The World's #1 Renewable Energy Network for News, Information, and Companies.
Untitled Document

Is West Virginia a Geothermal Hot Spot?

When you think of geothermal, West Virginia probably doesn't come to mind. But a team of researchers at Southern Methodist University, funded by, has found that geothermal resources in the state are capable of supporting large-scale power plants for baseload electricity production.

The SMU Geothermal Laboratory recently said it has increased its estimate of West Virginia’s geothermal generation potential to 18,890 megawatts (assuming a conservative 2% thermal recovery rate). The new estimate represents a 75 percent increase over estimates in MIT’s 2006 “The Future of Geothermal Energy” report and exceeds the state’s total current generating capacity, primarily coal based, of 16,350 megawatts.

Of course, it is highly unlikely that much geothermal will get developed. But the analysis suggests that West Virginia could be a good spot for some large-scale power plants.

The West Virginia discovery is the result of new detailed mapping and interpretation of temperature data derived from oil, gas, and thermal gradient wells – part of an ongoing project to update the Geothermal Map of North America that SMU’s Geothermal Lab Director David Blackwell produced with colleague Maria Richards in 2004.  Temperatures below the Earth almost always increase with depth, but the rate of increase (the thermal gradient) varies due to factors such as the thermal properties of the rock formations.

“By adding 1,455 new thermal data points from oil, gas, and water wells to our geologic model of West Virginia, we’ve discovered significantly more heat than previously thought,” Blackwell said. “The existing oil and gas fields in West Virginia provide a geological guide that could help reduce uncertainties associated with geothermal exploration and also present an opportunity for co-producing geothermal electricity from hot waste fluids generated by existing oil and gas wells.”

The high temperature zones beneath West Virginia revealed by the new mapping are concentrated in the eastern portion of the state (Figure 1). Starting at depths of 4.5 km (greater than 15,000 feet), temperatures reach over 150°C (300°F), which is hot enough for commercial geothermal power production. 

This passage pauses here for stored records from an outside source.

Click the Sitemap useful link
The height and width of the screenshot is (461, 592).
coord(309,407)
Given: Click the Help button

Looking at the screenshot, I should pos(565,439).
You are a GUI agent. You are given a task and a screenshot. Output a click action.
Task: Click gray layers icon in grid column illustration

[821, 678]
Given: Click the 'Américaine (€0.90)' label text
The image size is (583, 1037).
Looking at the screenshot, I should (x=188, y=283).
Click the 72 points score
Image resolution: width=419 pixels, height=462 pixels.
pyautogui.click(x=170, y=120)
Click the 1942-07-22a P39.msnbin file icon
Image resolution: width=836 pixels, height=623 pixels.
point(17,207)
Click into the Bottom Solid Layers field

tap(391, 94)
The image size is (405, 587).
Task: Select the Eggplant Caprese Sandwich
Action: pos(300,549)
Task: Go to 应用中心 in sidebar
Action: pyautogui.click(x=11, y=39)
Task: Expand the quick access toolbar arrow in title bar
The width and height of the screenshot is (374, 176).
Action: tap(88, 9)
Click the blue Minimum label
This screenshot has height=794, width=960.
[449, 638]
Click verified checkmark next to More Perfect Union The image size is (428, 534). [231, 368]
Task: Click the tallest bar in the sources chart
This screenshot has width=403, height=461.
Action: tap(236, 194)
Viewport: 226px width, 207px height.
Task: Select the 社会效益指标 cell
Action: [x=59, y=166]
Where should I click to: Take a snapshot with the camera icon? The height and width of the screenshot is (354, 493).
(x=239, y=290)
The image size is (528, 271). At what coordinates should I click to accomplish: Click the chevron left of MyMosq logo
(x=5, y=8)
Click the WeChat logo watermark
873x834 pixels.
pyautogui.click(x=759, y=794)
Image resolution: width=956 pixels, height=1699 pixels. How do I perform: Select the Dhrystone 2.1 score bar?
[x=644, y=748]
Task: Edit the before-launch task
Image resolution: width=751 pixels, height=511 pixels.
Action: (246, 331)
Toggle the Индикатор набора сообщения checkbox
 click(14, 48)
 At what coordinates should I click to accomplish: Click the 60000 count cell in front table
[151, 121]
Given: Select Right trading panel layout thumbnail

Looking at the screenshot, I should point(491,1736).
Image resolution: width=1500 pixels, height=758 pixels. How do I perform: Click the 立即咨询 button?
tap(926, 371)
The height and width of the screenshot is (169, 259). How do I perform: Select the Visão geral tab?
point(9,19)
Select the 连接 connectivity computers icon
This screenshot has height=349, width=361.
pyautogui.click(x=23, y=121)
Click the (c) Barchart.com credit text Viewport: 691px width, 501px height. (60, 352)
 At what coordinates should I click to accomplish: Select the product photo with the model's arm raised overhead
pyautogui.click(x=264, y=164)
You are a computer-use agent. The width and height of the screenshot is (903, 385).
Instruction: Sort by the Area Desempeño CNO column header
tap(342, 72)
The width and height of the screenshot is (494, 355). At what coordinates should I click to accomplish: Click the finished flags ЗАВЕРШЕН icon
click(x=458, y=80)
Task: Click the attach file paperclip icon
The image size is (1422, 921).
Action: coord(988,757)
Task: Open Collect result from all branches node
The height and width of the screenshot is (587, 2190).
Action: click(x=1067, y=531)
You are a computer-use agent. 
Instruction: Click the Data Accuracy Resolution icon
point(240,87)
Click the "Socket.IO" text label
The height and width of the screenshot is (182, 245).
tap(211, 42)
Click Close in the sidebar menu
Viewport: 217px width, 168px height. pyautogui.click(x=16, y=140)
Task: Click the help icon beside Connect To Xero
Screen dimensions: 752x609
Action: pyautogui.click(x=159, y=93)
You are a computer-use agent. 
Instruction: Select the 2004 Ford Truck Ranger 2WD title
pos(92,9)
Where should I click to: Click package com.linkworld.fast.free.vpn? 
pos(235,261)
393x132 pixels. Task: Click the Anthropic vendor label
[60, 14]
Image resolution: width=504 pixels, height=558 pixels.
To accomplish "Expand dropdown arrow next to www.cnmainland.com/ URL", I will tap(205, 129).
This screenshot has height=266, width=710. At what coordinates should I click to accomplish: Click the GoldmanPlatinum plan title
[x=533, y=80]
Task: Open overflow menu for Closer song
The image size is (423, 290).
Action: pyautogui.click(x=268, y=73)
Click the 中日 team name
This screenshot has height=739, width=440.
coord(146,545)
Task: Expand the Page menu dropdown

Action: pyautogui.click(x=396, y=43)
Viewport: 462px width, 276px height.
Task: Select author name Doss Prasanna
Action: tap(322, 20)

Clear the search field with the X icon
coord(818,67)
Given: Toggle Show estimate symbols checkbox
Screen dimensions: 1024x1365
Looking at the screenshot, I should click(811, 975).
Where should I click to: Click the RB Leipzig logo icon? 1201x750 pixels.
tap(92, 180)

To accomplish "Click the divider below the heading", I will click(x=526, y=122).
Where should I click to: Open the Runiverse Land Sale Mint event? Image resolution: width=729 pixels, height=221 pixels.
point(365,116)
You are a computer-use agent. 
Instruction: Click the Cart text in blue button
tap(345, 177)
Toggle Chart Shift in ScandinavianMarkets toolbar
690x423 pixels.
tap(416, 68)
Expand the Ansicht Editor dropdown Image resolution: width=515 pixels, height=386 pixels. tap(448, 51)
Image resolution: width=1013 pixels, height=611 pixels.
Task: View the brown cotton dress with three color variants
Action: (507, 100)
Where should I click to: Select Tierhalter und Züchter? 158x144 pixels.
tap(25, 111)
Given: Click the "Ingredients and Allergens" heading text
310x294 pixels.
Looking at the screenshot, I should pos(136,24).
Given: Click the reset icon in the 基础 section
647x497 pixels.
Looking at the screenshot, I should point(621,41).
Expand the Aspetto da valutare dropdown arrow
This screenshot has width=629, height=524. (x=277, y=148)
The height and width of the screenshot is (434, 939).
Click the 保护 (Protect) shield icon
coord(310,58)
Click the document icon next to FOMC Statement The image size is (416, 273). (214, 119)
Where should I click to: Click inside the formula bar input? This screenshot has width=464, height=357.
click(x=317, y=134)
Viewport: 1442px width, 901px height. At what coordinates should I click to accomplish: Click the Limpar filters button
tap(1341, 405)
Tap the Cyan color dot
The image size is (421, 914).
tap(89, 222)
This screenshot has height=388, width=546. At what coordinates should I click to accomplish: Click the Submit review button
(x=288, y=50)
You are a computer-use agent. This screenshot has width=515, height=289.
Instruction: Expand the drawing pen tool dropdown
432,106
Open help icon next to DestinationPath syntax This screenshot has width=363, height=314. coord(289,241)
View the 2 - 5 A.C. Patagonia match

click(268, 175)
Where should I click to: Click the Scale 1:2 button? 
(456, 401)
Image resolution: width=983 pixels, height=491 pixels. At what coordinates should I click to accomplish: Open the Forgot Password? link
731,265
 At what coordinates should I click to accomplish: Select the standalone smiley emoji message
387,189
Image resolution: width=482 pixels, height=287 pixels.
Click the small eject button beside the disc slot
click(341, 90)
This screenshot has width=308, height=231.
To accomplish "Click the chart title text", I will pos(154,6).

Traditionally, commercial geothermal energy production has depended on high temperatures in existing subsurface reservoirs to produce electricity, requiring unique geological conditions found almost exclusively in tectonically active regions of the world, such as the western United States. Newer technologies and drilling methods can be used to develop resources in wider ranges of geologic conditions. Three non-conventional geothermal resources that can be developed in areas with little or no tectonic activity or volcanism such as West Virginia are:

  • Low-Temperature Hydrothermal — Energy is produced from areas with naturally occurring high fluid volumes at temperatures ranging from 80°C (165°F) to 150°C (300°F) using advanced binary cycle technology. Low-Temperature systems have been developed in Alaska, Oregon, and Utah.
  • Geopressure and Co-produced Fluids Geothermal – Oil and/or natural gas produced together with hot geothermal fluids drawn from the same well. Geopressure and Co-produced Fluids systems are currently operating or under development in Wyoming, North Dakota, Utah, Louisiana, Mississippi, and Texas.
  • Enhanced Geothermal Systems (EGS) – Areas with low natural rock permeability but high temperatures of more than 150°C (300°F) are “enhanced” by injecting fluid and other reservoir engineering techniques. EGS resources are typically deeper than hydrothermal and represent the largest share of total geothermal resources. EGS is being pursued globally in Germany, Australia, France, the United Kingdom, and the U.S. EGS is being tested in deep sedimentary basins similar to West Virginia’s in Germany and Australia.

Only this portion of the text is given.